Records for the exercise: Begin

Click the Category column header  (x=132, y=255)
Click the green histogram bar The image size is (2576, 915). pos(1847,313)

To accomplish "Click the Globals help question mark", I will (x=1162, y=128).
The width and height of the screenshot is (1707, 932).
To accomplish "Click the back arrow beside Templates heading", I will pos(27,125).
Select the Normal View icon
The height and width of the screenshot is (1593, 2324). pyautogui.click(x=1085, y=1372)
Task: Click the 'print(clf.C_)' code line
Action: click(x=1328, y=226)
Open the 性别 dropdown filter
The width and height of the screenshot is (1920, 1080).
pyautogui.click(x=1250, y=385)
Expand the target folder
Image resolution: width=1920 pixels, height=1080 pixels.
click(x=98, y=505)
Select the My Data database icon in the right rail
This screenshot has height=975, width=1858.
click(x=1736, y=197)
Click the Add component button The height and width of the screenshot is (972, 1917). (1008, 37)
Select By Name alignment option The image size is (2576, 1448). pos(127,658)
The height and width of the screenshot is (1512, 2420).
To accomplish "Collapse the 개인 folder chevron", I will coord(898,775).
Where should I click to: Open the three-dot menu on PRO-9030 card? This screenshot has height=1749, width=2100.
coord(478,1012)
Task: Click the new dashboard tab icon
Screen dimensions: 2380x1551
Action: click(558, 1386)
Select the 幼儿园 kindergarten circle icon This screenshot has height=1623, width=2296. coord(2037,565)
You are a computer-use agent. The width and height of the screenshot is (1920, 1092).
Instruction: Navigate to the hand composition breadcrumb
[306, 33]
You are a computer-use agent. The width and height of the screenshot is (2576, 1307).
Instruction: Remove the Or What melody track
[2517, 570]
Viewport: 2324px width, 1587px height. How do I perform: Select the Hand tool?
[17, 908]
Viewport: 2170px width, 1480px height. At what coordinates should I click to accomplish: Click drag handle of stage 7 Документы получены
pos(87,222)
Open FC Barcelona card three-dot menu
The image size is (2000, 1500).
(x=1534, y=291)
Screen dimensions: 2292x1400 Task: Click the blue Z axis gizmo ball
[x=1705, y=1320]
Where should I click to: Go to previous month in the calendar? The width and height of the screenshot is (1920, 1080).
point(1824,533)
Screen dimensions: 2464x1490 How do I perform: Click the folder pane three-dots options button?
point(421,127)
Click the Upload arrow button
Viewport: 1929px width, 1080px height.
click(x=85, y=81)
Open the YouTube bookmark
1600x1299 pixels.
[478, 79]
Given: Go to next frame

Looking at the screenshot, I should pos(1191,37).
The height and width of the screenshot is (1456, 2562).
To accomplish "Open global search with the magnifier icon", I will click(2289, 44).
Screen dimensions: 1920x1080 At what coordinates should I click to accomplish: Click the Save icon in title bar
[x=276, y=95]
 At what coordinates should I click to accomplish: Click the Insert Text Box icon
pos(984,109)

Records for the exercise: End

**Task to complete**
Each line above that contains "arrow" must be copied out.

**Problem solution**
To accomplish "Click the back arrow beside Templates heading", I will pos(27,125).
Click the Upload arrow button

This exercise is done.